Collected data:
--------------------
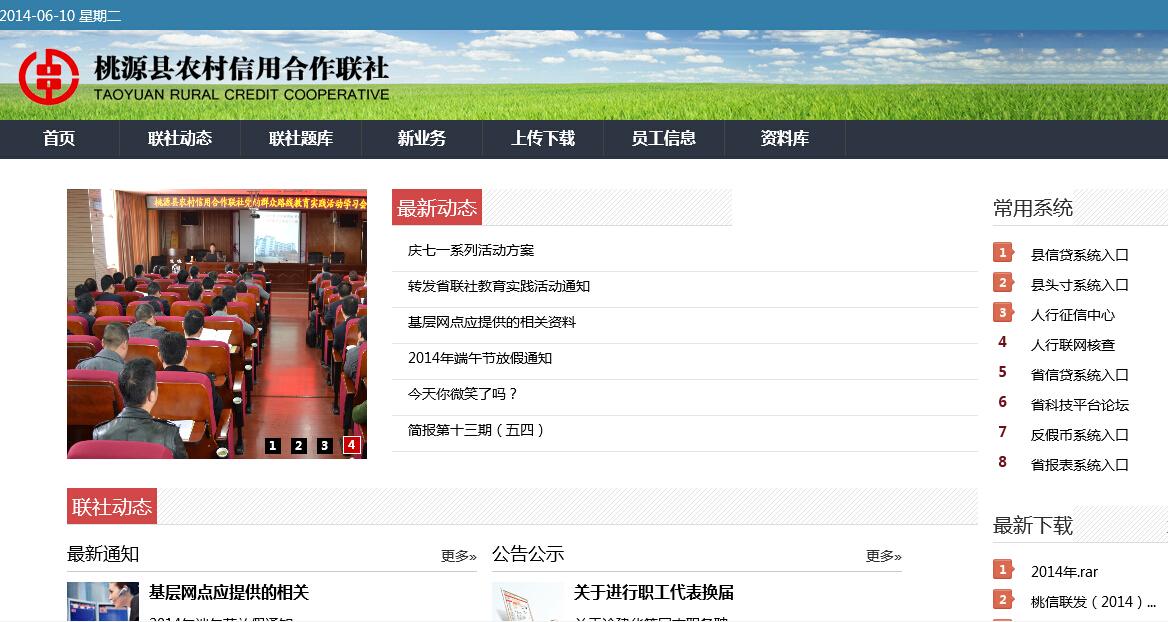
Task: Select the highlighted slide indicator 4
Action: pyautogui.click(x=352, y=445)
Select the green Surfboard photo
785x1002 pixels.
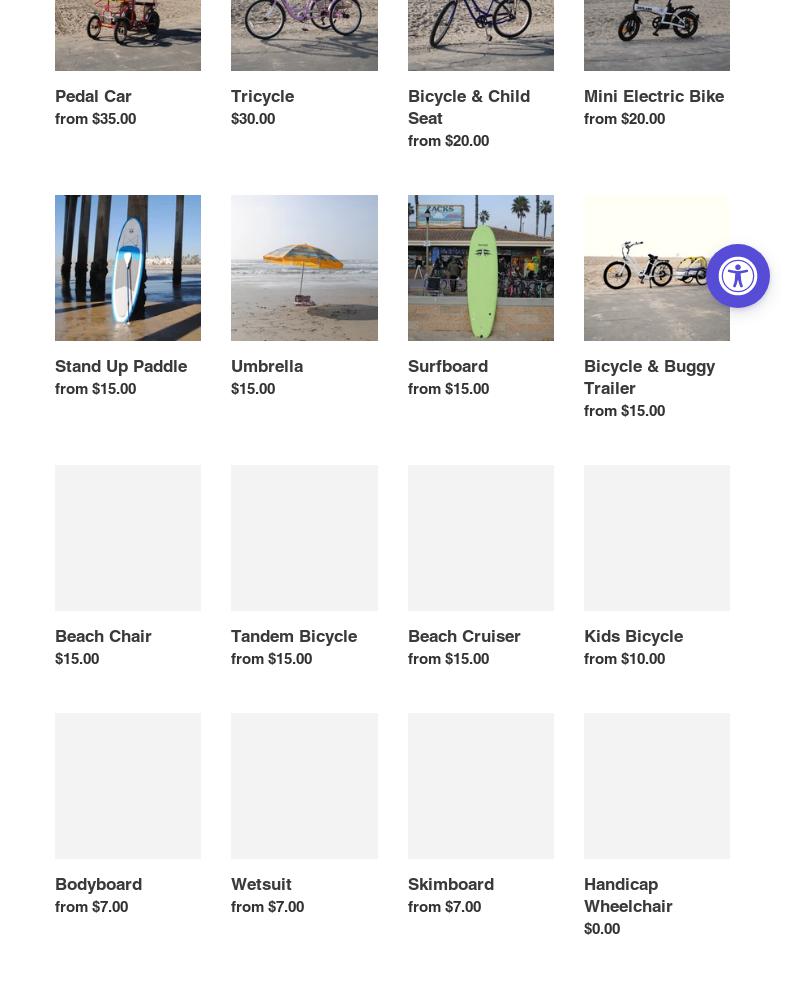pos(480,268)
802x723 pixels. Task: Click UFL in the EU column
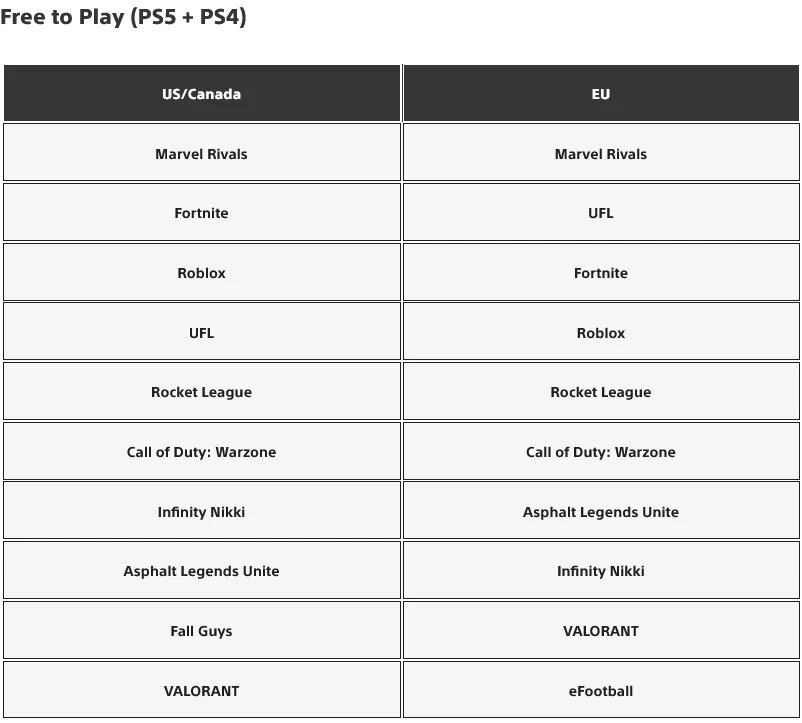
--------------------
_What is needed_. Only the lines from the line containing "Select the green Surfboard photo" through the last line of the entries above should be reproduced, word for word and without pictures.

_Solution for this task_.
Select the green Surfboard photo
785x1002 pixels.
pos(480,268)
802x723 pixels. Task: Click UFL in the EU column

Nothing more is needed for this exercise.